El otro Madrid, donde se vive más, de Eugenia Rico en El Mundo
AQUI NO HAY PLAYA
Ahora resulta que los madrileños vivimos más pero no sé si vivimos mejor. Vivimos más, 2,6 años más dice el Informe del Estado de Salud de la Población de la Comunidad de Madrid 2007, aunque no sé cuántos minutos entran en ese 0,6. Puede ser que vivamos más veces el mismo minuto o que el minuto nos dure más que a otros. Los descreídos argumentarán que los madrileños no viven más sino que prefieren morir en otro sitio. Siendo Madrid una de las ciudades principales de Ecuador, en número de ecuatorianos residentes y rompeolas de todas las Españas, adonde van a parar los hijos pródigos de todas las provincias, de donde salen siendo niños que quieren triunfar en la capital y adonde acaban volviendo a terminar sus días por eso de que la vida es más barata y el clima es mejor. El clima será mejor en otra parte pero parece que en ninguna parte de España y menos de Europa se vive tanto, sin embargo también en esto de la vida parece que cantidad no es igual a calidad.

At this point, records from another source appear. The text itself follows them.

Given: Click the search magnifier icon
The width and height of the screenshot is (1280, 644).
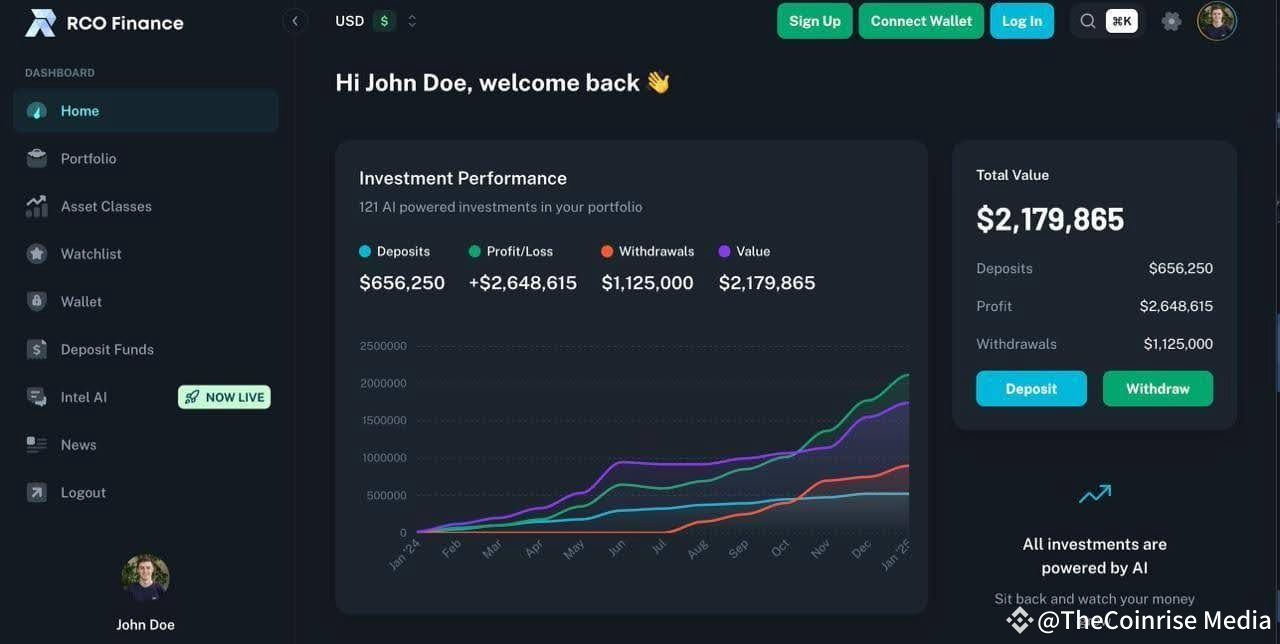Looking at the screenshot, I should click(x=1087, y=20).
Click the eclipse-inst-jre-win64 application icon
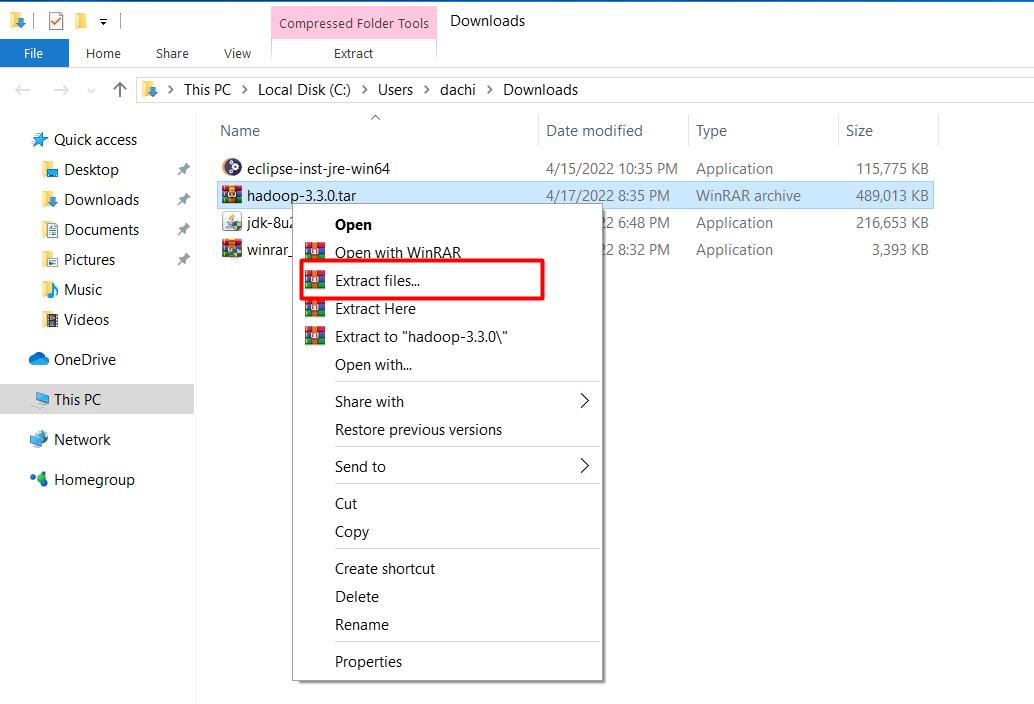 pos(232,168)
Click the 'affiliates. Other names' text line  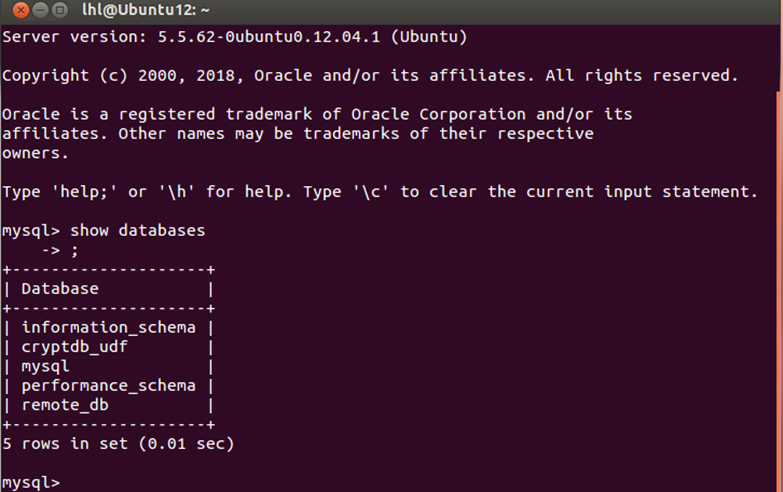tap(298, 134)
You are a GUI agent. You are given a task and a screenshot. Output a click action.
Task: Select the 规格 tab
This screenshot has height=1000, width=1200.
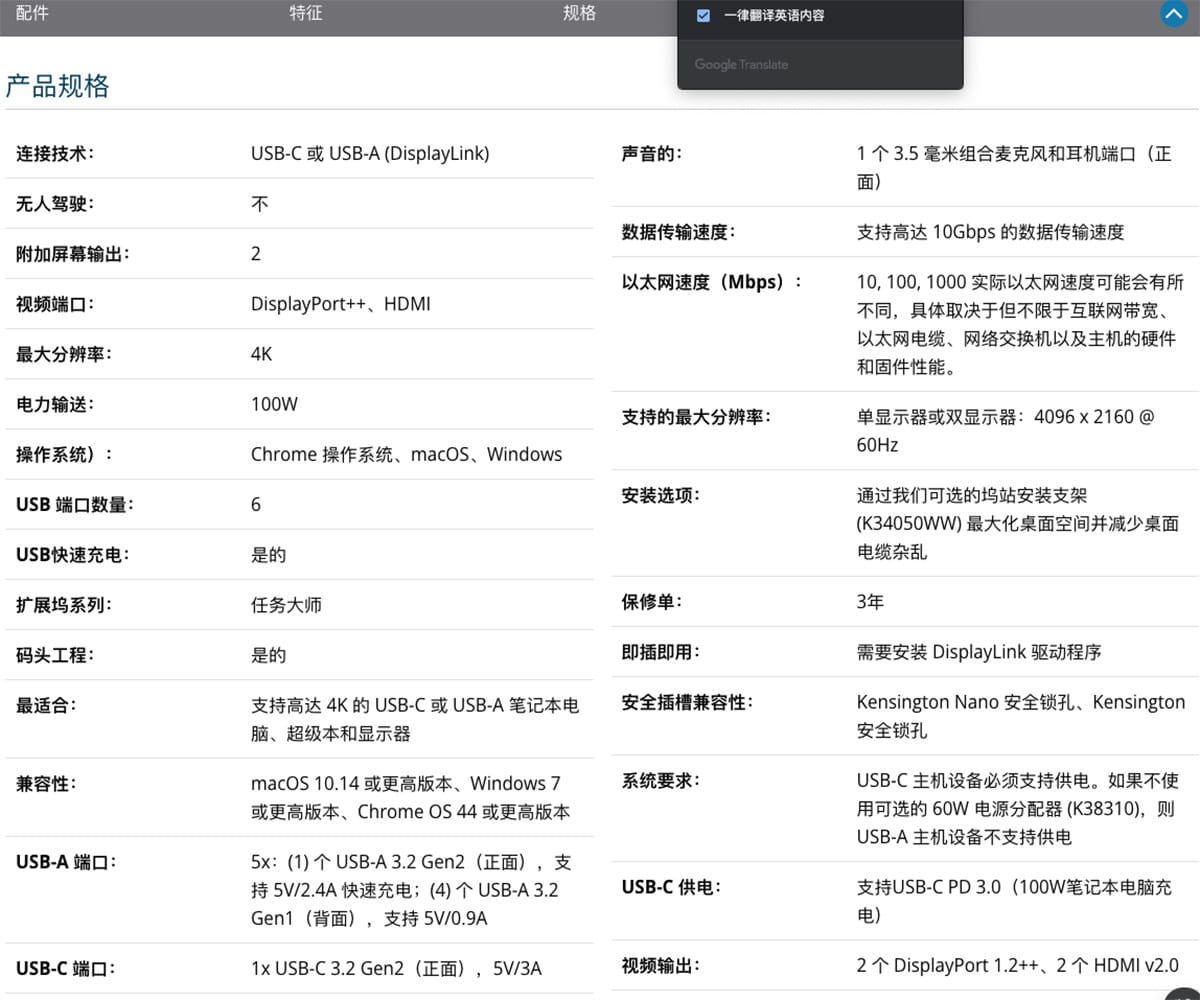point(580,13)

Ahora que empiezan los fastos navideños la ciudad se viste de luces como si fuera un torero. Pero la plaza de Madrid es la vida. Mientras los ecologistas nos piden que nos encendamos menos horas para ayudar al Tercer Mundo y parar el calentamiento global, el Tercer Mundo se nos mete en casa. Subo por la calle Bravo Murillo y veo una multitud que se pelea por buscar en los contenedores de basuras de Mercadona . Ellos saben mejor que nadie que es Navidad, porque la Navidad cada año llega antes como si fuera una multa del Ayuntamiento que es la única carta que llena los buzones desde que los christmas se mandan por internet o por el teléfono móvil. Ahora los mensajes de Navidad no llevan vocales y a este paso pronto volveremos a la escritura ideográfica, pero hay unas pocas cosas que no cambian.
Cuando era pequeña veía a los mendigos que por Navidad se acurrucaban en mantas raídas para huir del frío. Le preguntaba a mi padre hasta cuándo tendrían frío los mendigos en Madrid y me contestaba que sólo hasta que España hubiese entrado en el Mercado Común, cuando fuésemos un país próspero en el que casi todos comiésemos turrón por Navidad dejaría de haber mendigos. Ahora somos un país próspero en el que todos comen turrón por Navidad menos los que hacen régimen, que son muchos. Soy demasiado mayor y veo a los mendigos que por Navidad se acurrucan en cartones raídos para huir del frío, hace tiempo que estamos en el Mercado Común pero el Estado del Bienestar no ha hecho que la gente deje de buscar en las basuras. Ellos saben mejor que nadie que es Navidad porque en Navidad la gente tira cosas fabulosas a los contenedores. Por tirar hay algunos que hasta tiran la toalla.